Por fim, e ainda que este tema tenha já sido abordado, um último comentário a propósito do livro de fecho da colecção. Se, pelas razões que assumi, a Arte Rupestre tinha de ser o primeiro volume, este por diferentes motivos seria obrigatoriamente o último… No plano arqueológico do Alqueva que elaborámos em 1997 e que o então Ministério da Cultura aprovou através do Instituto Português de Arqueologia, previa-se no âmbito das várias medidas de acção, todo um capítulo específico para a minimização dos impactes arqueológicos acompanhando o desenvolvimento do Plano de Rega.

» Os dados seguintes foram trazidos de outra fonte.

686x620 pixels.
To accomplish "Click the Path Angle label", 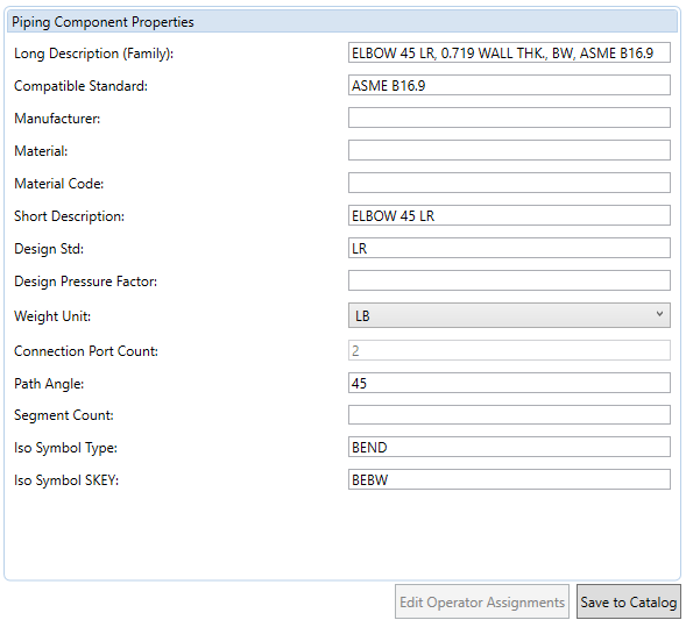I will (49, 384).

Tal necessidade decorria não apenas do senso comum, mas fazia parte das conclusões de um novo estudo de impacto ambiental realizado em 1994, alargado à avaliação do Plano de Rega por exigência da Comunidade Europeia e que na componente patrimonial foi coordenado pelo Prof. João Luis Cardoso. Passo a citar um extrato das conclusões: “Tal preocupação é especialmente evidente nas zonas de solos de maior aptidão agrícola, que constituem por um lado as que maiores transformações irão conhecer, decorrentes da implantação dos sistemas de rega, sendo, por outro, como ficou demonstrado, os mais ricos do ponto de vista arqueológico”.
Ora a realidade veio a confirmar inteiramente, ainda que com algumas novidades e sobretudo muitas surpresas, estas avisadas palavras, como se demonstrou pelos resultados do 4º Colóquio de Arqueologia realizado em 2010 e no qual se fez um primeiro e alargado balanço dos trabalhos de campo associados ao Plano de Rega.

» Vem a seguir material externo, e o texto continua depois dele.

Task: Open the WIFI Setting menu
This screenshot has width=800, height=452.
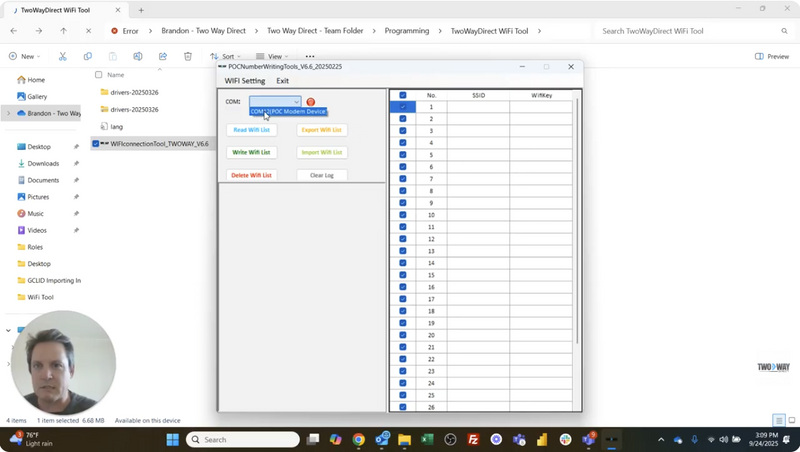Action: click(x=245, y=81)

Daí a importância de, simbolicamente, encerrar esta colecção com a divulgação dos resultados desse encontro, ficando este último volume como verdadeiro “interface” entre a grande aventura dos sete anos de escavações no Vale do Guadiana, só agora definitivamente encerrada, e a nova e não menos excitante aventura da descoberta de uma pré-história desconhecida, a ser revelada, em negativo, ao longo das centenas de quilómetros de canais com que se vão hoje rasgando os barros alentejanos.